--- TASK TO COMPLETE ---
Here the job is to copy the data exactly and to exclude every image from it.

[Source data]
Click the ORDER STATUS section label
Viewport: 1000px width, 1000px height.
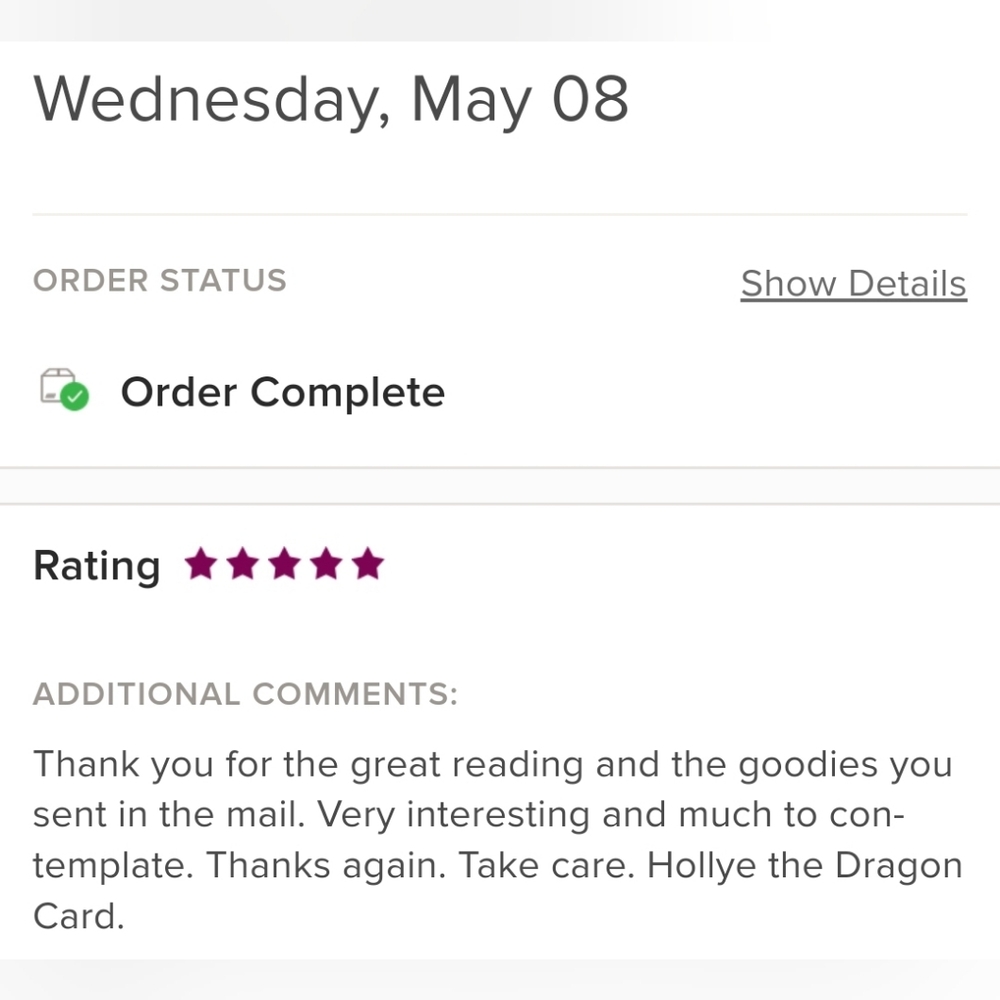(x=159, y=280)
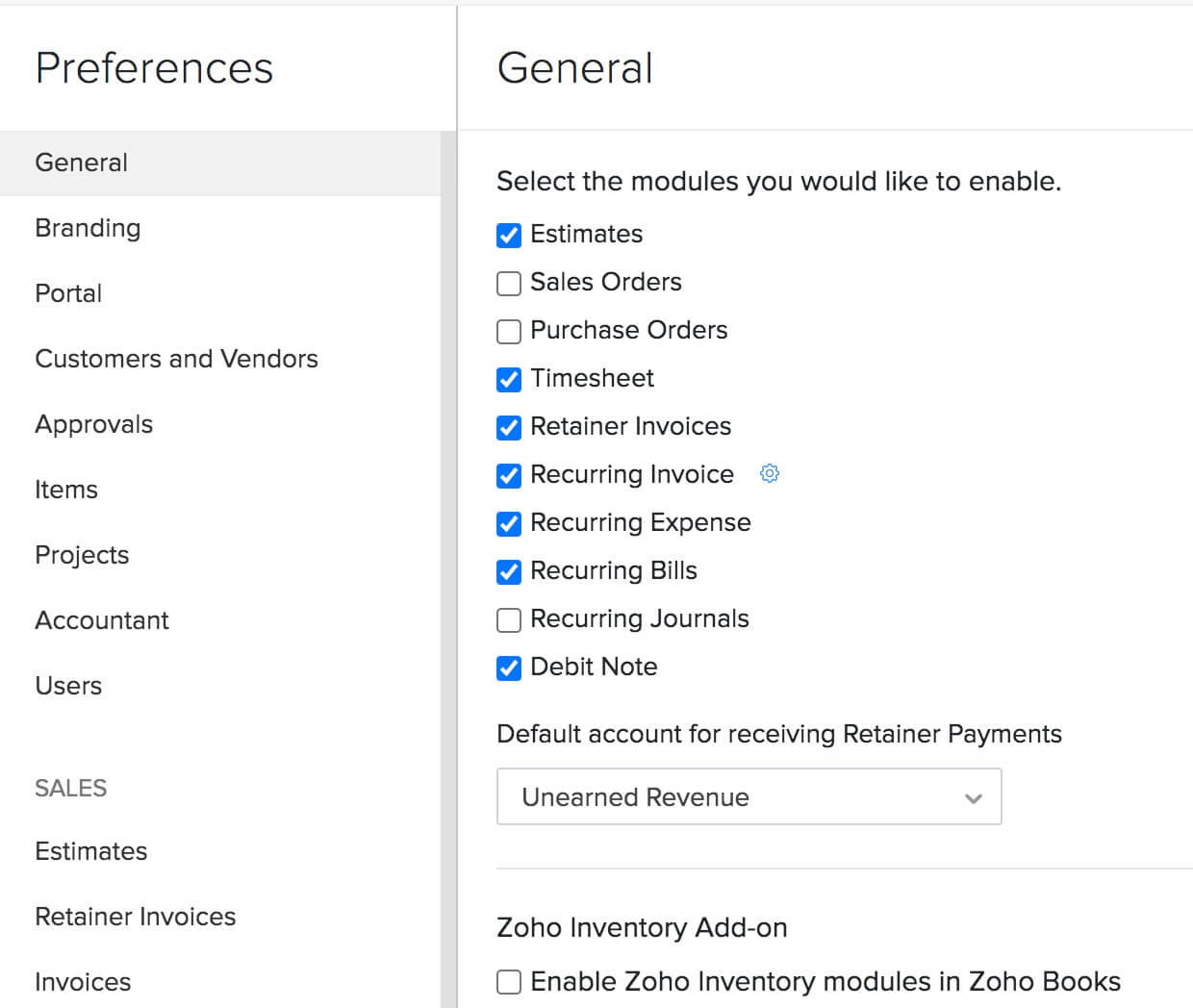Go to Customers and Vendors preferences
The width and height of the screenshot is (1193, 1008).
tap(176, 359)
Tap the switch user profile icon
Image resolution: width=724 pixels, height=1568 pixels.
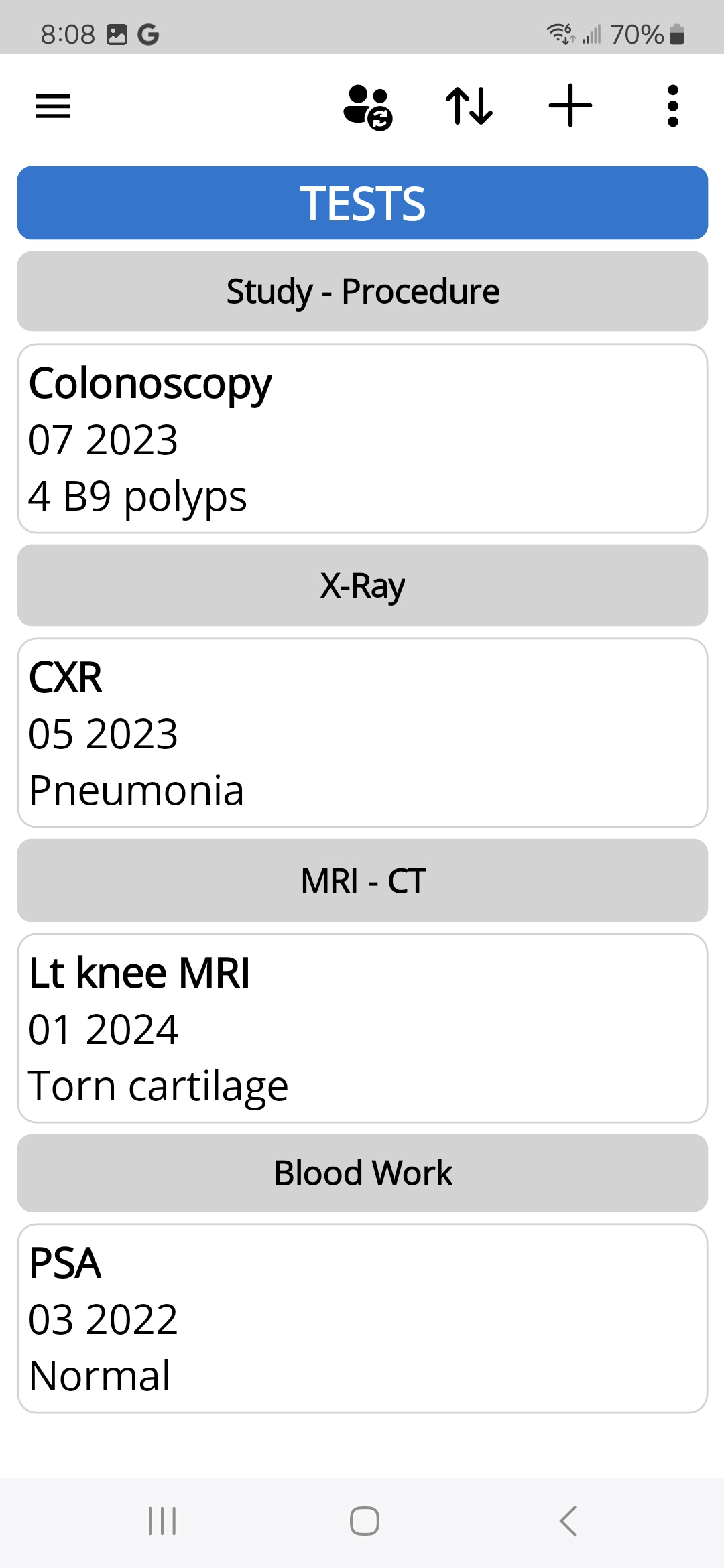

--- EXERCISE OUTPUT ---
Click the ORDER STATUS section label
Viewport: 1000px width, 1000px height.
(x=159, y=280)
Go to Customers and Vendors preferences
The width and height of the screenshot is (1193, 1008).
tap(176, 359)
Tap the switch user profile icon
Image resolution: width=724 pixels, height=1568 pixels.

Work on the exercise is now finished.